(Image: Felix the Cat in Feline Follies, 1919).
Between the early 1920s and the mid 30s, Walt Disney Studios turned animated characters from a cheap distraction into an internationally recognized art form. Looking at Felix the Cat today is a somewhat painful experience, whereas Snow White seems artistically perfect even in the age of CGI. No amount of motion capture or hair simulation could make me feel more of her carefree happiness as she dances with the dwarves.
(Image: Snow White and The Seven Dwarfs, 1937).
Much ink has been spilled on animation's rapid early evolution and the artistic as well as organizational forces that made it possible. What I want to investigate in this post is the simple observation that video games have not, by any standard, had their Disney moment yet. When animated characters become interactive characters (or non-player characters, NPCs), the illusion tends to break quickly.

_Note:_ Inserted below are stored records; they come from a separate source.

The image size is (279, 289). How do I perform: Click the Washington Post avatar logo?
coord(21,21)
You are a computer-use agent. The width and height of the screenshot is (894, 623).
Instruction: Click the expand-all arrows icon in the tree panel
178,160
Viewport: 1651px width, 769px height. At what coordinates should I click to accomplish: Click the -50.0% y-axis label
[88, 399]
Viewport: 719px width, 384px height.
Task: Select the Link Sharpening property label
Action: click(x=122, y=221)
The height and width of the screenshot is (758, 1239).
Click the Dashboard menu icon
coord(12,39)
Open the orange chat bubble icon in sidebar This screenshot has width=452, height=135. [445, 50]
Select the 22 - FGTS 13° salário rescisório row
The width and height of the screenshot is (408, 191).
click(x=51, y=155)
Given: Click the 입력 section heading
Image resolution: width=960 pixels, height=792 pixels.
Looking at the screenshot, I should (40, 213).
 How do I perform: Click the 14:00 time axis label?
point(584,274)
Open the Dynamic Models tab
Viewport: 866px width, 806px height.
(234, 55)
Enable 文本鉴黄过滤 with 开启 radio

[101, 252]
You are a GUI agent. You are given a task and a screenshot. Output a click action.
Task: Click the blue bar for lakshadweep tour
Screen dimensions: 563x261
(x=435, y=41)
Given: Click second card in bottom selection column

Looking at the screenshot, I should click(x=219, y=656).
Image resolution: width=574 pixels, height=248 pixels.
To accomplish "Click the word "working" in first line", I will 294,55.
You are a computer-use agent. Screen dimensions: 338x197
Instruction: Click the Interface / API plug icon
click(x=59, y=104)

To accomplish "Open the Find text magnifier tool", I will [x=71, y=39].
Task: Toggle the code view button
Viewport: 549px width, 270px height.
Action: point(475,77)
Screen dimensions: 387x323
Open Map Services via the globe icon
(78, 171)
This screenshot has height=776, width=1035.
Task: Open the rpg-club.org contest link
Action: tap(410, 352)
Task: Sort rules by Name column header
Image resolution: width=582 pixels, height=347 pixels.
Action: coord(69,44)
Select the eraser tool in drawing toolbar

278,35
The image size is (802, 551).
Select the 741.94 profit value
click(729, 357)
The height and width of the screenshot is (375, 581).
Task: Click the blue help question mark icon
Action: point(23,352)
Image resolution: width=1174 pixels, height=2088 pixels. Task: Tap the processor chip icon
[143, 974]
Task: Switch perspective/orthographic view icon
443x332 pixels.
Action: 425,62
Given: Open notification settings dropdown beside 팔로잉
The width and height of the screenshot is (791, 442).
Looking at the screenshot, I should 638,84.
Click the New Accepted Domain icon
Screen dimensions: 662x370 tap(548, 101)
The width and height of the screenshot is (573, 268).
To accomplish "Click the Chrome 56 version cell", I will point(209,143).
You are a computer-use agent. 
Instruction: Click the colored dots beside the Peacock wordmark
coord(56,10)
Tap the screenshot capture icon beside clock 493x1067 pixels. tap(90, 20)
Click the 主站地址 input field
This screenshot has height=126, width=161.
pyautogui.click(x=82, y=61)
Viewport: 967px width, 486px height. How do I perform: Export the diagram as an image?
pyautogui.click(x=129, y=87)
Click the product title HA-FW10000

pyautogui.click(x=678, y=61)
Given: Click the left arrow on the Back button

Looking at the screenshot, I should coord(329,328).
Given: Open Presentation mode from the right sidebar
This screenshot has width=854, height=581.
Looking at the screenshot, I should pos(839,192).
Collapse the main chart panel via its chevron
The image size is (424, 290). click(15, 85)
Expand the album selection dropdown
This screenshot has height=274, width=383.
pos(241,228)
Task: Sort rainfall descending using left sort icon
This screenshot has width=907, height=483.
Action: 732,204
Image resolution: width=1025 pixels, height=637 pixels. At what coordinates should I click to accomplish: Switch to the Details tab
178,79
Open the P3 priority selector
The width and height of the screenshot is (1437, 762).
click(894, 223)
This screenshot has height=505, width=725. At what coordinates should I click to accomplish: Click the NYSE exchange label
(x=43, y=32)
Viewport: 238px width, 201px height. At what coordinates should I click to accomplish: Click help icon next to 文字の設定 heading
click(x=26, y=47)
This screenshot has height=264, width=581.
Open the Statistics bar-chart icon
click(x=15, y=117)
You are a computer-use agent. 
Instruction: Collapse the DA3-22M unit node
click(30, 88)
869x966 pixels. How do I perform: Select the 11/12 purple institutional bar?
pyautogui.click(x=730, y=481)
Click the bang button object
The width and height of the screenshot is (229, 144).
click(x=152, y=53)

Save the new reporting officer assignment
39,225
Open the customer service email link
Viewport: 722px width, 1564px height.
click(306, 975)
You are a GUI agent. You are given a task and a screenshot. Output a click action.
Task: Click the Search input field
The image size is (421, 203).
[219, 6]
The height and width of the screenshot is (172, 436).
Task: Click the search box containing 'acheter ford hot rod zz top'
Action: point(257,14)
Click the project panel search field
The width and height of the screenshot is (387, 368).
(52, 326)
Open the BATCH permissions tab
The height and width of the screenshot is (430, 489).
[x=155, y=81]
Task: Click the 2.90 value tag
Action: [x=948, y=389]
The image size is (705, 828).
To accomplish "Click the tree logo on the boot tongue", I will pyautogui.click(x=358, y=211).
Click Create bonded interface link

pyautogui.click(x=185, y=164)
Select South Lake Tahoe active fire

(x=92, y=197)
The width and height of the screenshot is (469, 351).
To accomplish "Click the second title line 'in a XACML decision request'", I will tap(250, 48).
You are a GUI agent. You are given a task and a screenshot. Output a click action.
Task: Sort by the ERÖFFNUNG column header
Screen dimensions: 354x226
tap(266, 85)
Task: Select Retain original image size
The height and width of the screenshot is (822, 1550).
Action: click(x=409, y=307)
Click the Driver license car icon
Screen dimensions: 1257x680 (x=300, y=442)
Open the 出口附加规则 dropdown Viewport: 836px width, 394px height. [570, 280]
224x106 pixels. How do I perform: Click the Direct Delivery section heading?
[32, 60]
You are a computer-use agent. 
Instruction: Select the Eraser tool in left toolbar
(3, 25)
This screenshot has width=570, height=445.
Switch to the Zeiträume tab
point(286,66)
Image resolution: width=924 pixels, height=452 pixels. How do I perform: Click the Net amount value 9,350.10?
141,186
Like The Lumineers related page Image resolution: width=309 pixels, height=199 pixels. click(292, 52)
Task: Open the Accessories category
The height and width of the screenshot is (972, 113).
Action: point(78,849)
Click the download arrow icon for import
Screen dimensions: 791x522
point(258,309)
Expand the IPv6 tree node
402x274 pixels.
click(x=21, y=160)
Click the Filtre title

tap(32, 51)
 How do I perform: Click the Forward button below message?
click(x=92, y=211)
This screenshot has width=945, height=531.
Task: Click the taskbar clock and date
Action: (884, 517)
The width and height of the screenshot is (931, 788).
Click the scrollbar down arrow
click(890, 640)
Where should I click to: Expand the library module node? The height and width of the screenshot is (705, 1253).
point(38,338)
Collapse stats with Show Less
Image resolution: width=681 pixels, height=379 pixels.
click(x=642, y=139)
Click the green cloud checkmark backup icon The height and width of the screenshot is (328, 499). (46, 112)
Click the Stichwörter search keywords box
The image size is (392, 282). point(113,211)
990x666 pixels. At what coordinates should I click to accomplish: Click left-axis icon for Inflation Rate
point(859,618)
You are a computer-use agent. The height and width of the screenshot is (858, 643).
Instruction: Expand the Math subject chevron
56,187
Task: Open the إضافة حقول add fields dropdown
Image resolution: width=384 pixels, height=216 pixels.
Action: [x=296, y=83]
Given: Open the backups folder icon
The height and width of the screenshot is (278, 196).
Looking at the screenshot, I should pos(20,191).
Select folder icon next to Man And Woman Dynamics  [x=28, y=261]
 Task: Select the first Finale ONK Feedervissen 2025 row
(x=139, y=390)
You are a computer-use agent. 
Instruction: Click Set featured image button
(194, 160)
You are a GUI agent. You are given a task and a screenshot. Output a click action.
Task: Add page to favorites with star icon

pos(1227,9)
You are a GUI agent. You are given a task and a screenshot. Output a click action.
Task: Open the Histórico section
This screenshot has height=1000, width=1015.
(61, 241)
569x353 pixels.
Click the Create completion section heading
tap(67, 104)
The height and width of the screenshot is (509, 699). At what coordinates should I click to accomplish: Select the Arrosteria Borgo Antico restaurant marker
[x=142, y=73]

|Three NPCs in identical 'idle-loops' in Animal Crossing: New Horizons (2020).||Unresponsive NPC in Cyberpunk 2077 (2020).||Trying to feed an NPC in Pokémon Go AR (2019).|
I have yet to come across a mainstream game with NPCs whose behaviors aren't for the most part mechanistic, repetitive, or clumsy. Walt Disney knew that the key to making the audience suspend disbelief and accept animated characters as real, living beings isn't visual realism. Instead, it's about creating believable behaviors. In order to apply his insights to NPCs, we need to understand what makes behavior believable in the first place. I was a researcher in social psychology and artificial behavior before I became a founder of Virtual Beings, and I would like to share some research-based insights with you that help shed light on the concept of believability.
Social cognition 101
The first thing to note is that it's players, not developers, who get to decide if a given NPC is believable or not. The mental processes that happen when we humans perceive other creatures (human or not) are studied in the field of social cognition. There are three well-established findings from this field that help clarify believability.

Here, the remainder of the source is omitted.